Este incidente no es aislado ni nuevo para los ezidis. Es un ejemplo de cómo los kurdos han tratado históricamente a los ezidis, las mismas personas de las que se apartaron (en parte) al convertirse al Islam. El mismo “gen original”, que alguna vez formó parte de su comunidad, ahora se considera inferior e incluso peligroso. Historias similares son comunes entre los ezidis. Al visitar vecinos musulmanes, los ezidis relatan que la comida servida en platos compartidos —¡incluso las porciones que no habían tocado!— se tiraba después de que se iban, junto con los platos utilizados. El mensaje era claro: en un contexto social musulmán, la presencia ezidi se consideraba algo “impuro”.
Este comportamiento no surge de forma espontánea. Refleja una jerarquía social profundamente arraigada en la que los ezidis, seguidores de Sharfadin, una de las religiones más antiguas del mundo, son tratados como moral y socialmente inferiores. Esta percepción se ha mantenido durante siglos y continúa moldeando las interacciones cotidianas de los ezidis.
La lógica es familiar. Es la misma visión del mundo que permitió la violencia y el despojo de 1915, cuando los ezidis fueron asesinados, saqueados, expulsados de sus hogares y sus tumbas profanadas en busca de oro. No fueron actos aleatorios. Fueron socialmente permitidos porque los ezidis no eran considerados iguales.
Tras la difusión del video, apareció una segunda grabación en la que la mujer emitía lo que se presentó como “una disculpa”. Muchos espectadores no quedaron convencidos. El tono parecía forzado, la responsabilidad ausente. Para quienes lo vieron, se leía menos como una reflexión y más como control de daños ante la reacción pública.
Lo que las imágenes revelan finalmente no es la pobreza individual, sino la persistencia de la jerarquía. Incluso cuando los ezidis son quienes ofrecen ayuda, se enfrentan a discriminación y hostilidad. Aun así, a pesar de la indignante reacción de la mujer musulmana, las mujeres ezidis en el video continúan interactuando, explicándose, defendiendo sus intenciones e intentando hablarle con lógica.
Los ezidis han sido discriminados durante siglos y es como si se hubieran acostumbrado. Tan acostumbrados que las mujeres ezidis en el video continúan ofreciendo su ayuda, a pesar de ser “humilladas”, lo que es otra prueba de cuán humanitarios y amables son los ezidis, incluso cuando se les ofende.

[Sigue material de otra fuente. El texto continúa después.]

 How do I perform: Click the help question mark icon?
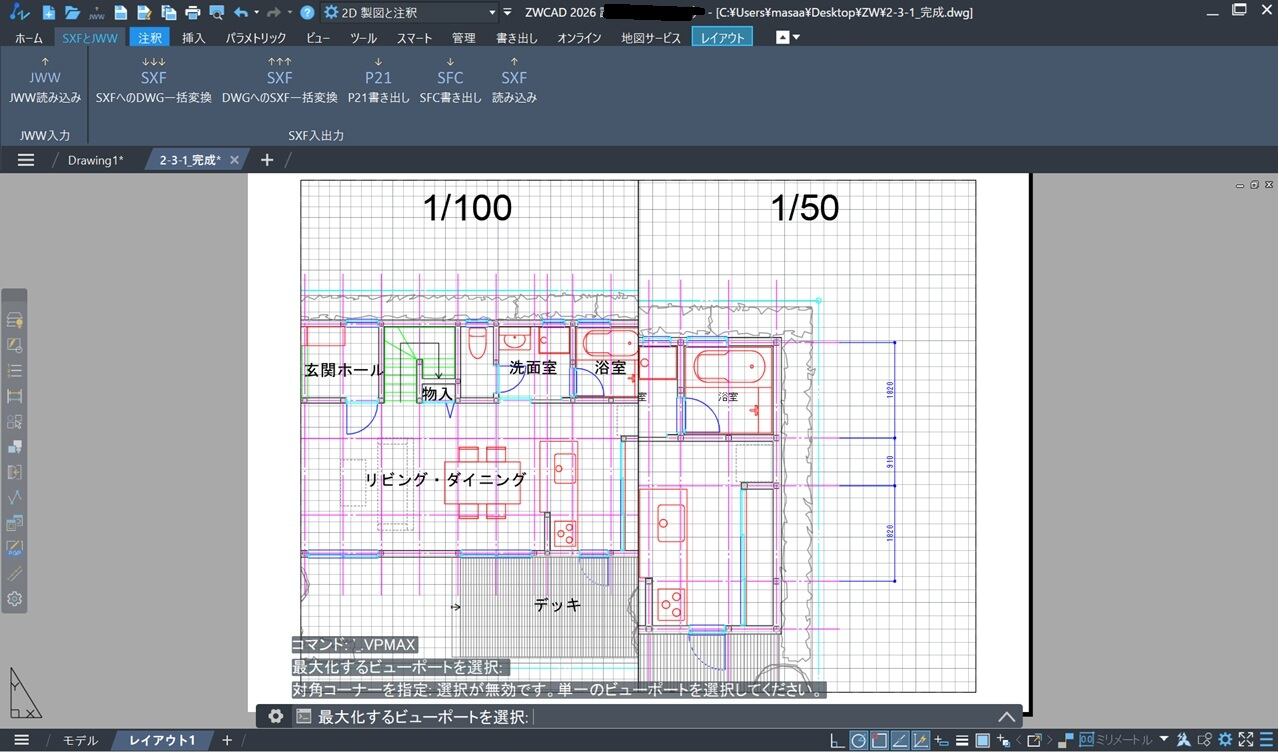coord(306,13)
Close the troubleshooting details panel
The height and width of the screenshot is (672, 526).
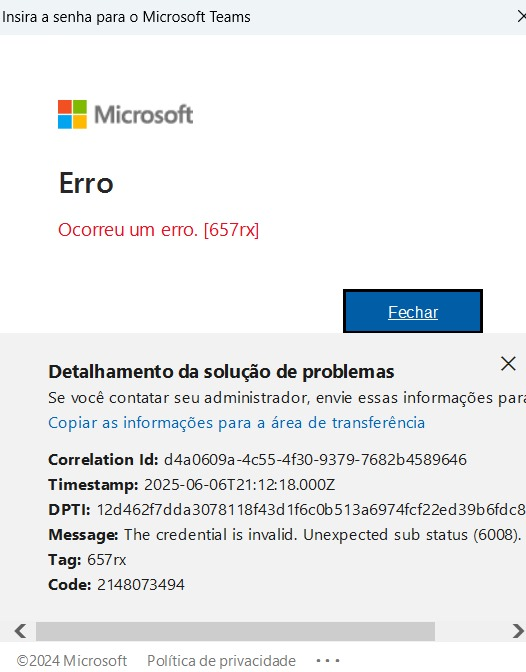pyautogui.click(x=508, y=363)
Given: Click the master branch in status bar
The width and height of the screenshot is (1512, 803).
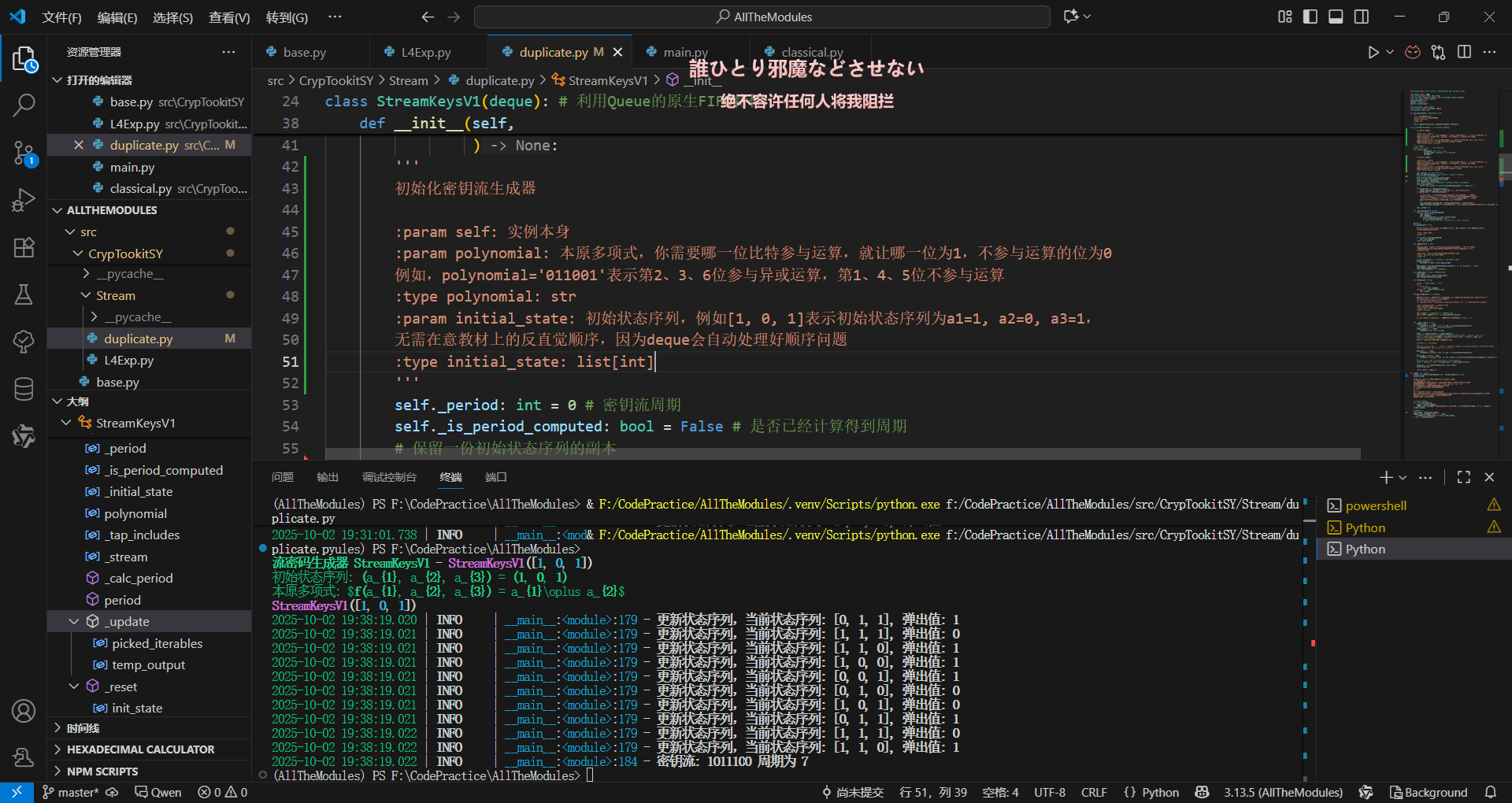Looking at the screenshot, I should point(71,792).
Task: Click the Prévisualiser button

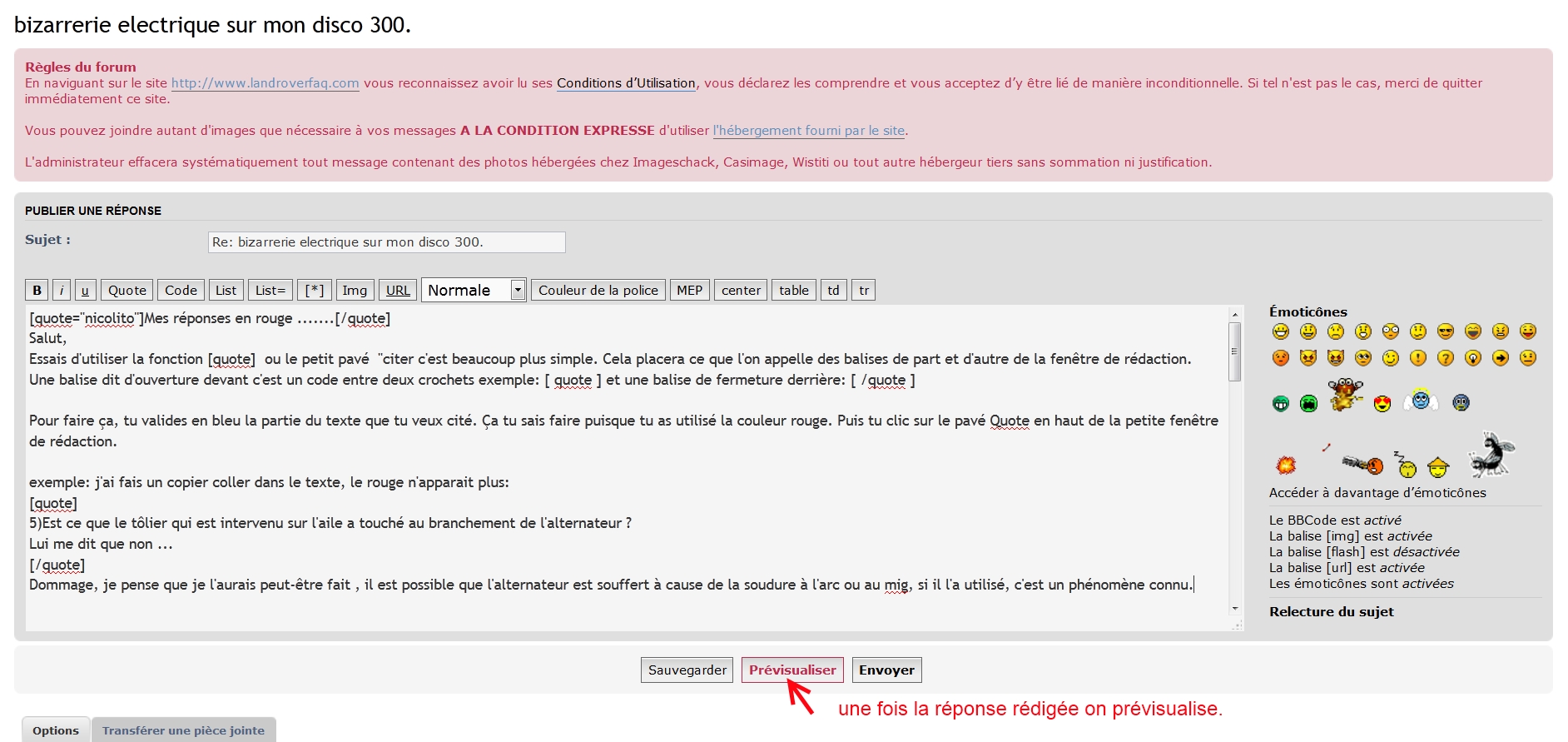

El odio y la discriminación centenaria no terminaron con los genocidios pasados (1915), ni con el genocidio de 2014. Permanece incrustado en la conducta social, a menudo negado, rara vez confrontado. El video no exige empatía ni excusas. Exige el reconocimiento de una realidad incómoda: la discriminación anti-ezidi está tan normalizada que incluso un acto de solidaridad humana básica puede ser rechazado, simplemente porque proviene de ezidis.